Research and Practice

Spring 1999, v15-2

Using Girl Scouting as an example group, this article first discusses issues of concern in measuring outcomes of programs for children and youth, and then provides a common set of guidelines for evaluators and program directors to use in their evaluations. This is a revised version of papers presented to the Independent Sector, Spring Research Forum, Arlington, VA, March 1997, and the American Sociological Association, San Francisco, CA, August, 1998.


Issues to Be Considered in Evaluating Programs for Children and Youth
by Mary C. Sengstock, Ph.D., Melanie Hwalek, Ph.D.


Introduction
More and more, youth-serving organizations are facing the need to measure the outcomes of their programs. While the need to measure outcomes of young people's programs is clear, the way to measure outcomes is less certain. There are numerous issues that need to be considered in evaluating children and youth and their programs; the guidelines must be different than those observed in working with adults. Both qualitative and quantitative approaches to evaluation are possible; quantitative measures are most useful in providing evidence of outcomes, while qualitative research is most valuable in indicating why or how these outcomes were achieve. In this paper the issues relate primarily to quantitative measures, although some may apply to qualitative studies as well.

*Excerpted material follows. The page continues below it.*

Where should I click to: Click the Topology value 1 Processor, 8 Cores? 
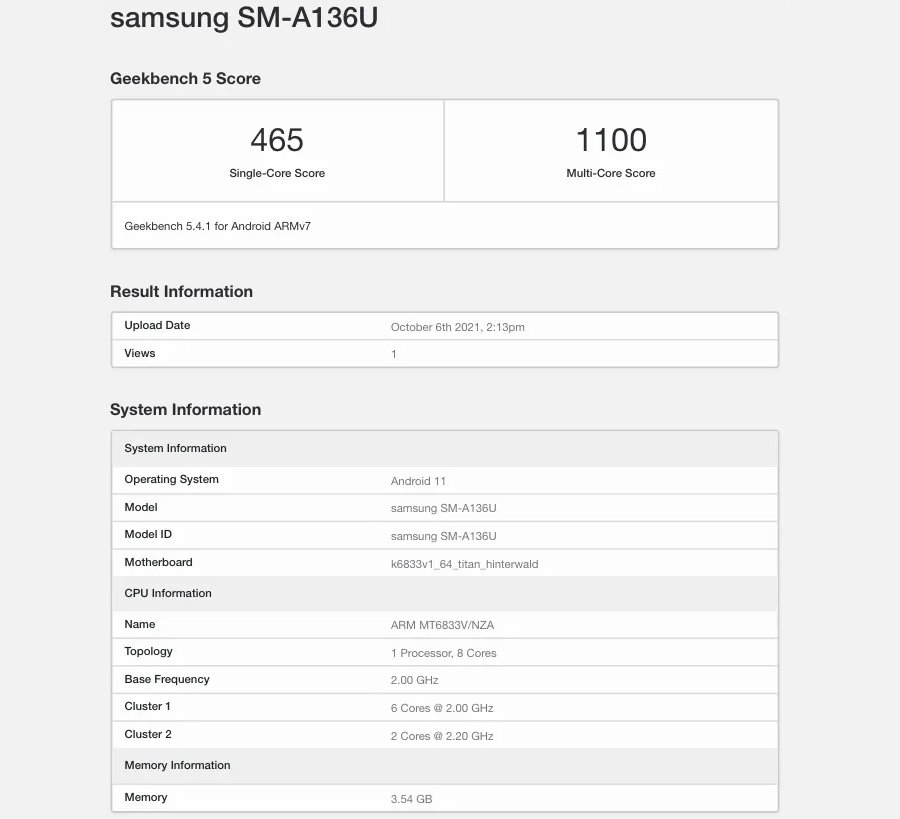pos(443,653)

Evaluating programs for children and youth is much more complex than evaluating programs for adults. The rapid developmental changes that occur in the first 15 years of life are unprecedented compared with other age groups. Even within a specific age subgroup, programs for children and youth often include a wide variety of racial, ethnic, or cultural backgrounds, or children for whom English is a second language. People attempting to measure outcomes to children for the first time may not realize that measures developed for adults cannot be used for children, that use of inappropriate measures can result in inaccurate evaluations, or that inappropriate use of evaluation tools can actually do damage to the program and the young people involved.

We hope that this article can be of assistance to both evaluators and program directors in developing effective evaluations of programs for children and youth. Our focus will be on the methodological and ethical issues which need to be considered in evaluating children and youth, rather than on specific types of evaluation procedures. Throughout the paper, examples are given of issues and/or concepts. While Girl Scouting is the program we use in these examples, the issues raised are generic and can be applied to almost any comprehensive program for children and youth.

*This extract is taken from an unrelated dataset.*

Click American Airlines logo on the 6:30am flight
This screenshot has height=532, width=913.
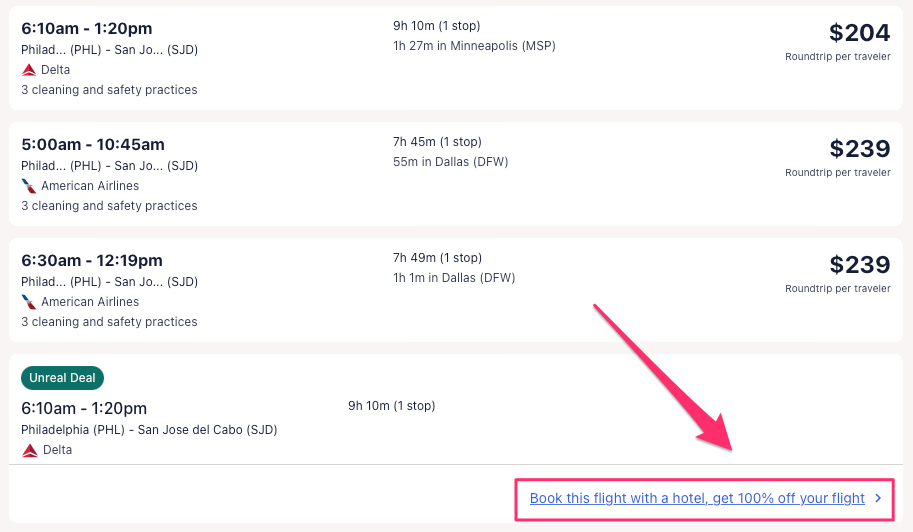pyautogui.click(x=29, y=302)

Eight major issues will be considered in the sections that follow:

  • Multi-Dimensionality of Program Outcomes
  • Time and Attention Span of Children and Youth
  • Developmental Changes in Children and Youth
  • Need to Measure Outcomes in a Comparison Group
  • Age-Appropriateness of Measurement Instruments
  • Instruments Sensitive to the Cultural Diversity of the Children and Youth Involved
  • Program versus Individual Evaluation
  • Ethical Issues in Testing Children and Youth


Multi-dimensionality of Program Outcomes
A major problem in evaluating young people's programs is the diversity of expected outcomes. In Girl Scouting, for example, the goals include developing each girl's individual potential; enabling her to relate with understanding and respect to different types of people; developing her value system and ability to make decisions; and imparting a sense of community responsibility. A successful program evaluation will encompass these diverse dimensions.

Furthermore, these concepts are not unitary--each involves several subdimensions. For example, "developing each girl's potential" involves measuring her abilities in various areas of competence, feelings of self-efficacy, and sense of empowerment. A good program evaluation would examine each program goal and ensure that all major dimensions are included in the evaluation plan.

Time and Attention Span of Children and Youth
Because of the multi-dimensionality of programs for children and youth, most evaluation instruments will need to include several different measures. This is a special concern with young people, who have limited time and attention spans. Questionnaires cannot be used with younger children at all; with older youth, if the questionnaire is too long, they may lose interest and provide inaccurate data. While it is tempting to select an instrument and eliminate irrelevant items, most measurement instruments have been developed and tested as a complex whole; removing some items can damage their ability to make valid (meaningful) and reliable (dependable) measurements.

Developmental Changes in Children and Youth
Measurement is complicated by the intense developmental stages of all children and youth, making it difficult to determine whether an observed change is the result of a program or of a child's own natural development process. For example, if Brownie Girl Scouts (grades one through three) are tested at the beginning and end of the program year, and their tests indicate increased skills in leadership, does this indicate that the troop's leadership program was successful? Perhaps, but the girls' natural development may account for all or part of the changes, regardless of any specific troop program.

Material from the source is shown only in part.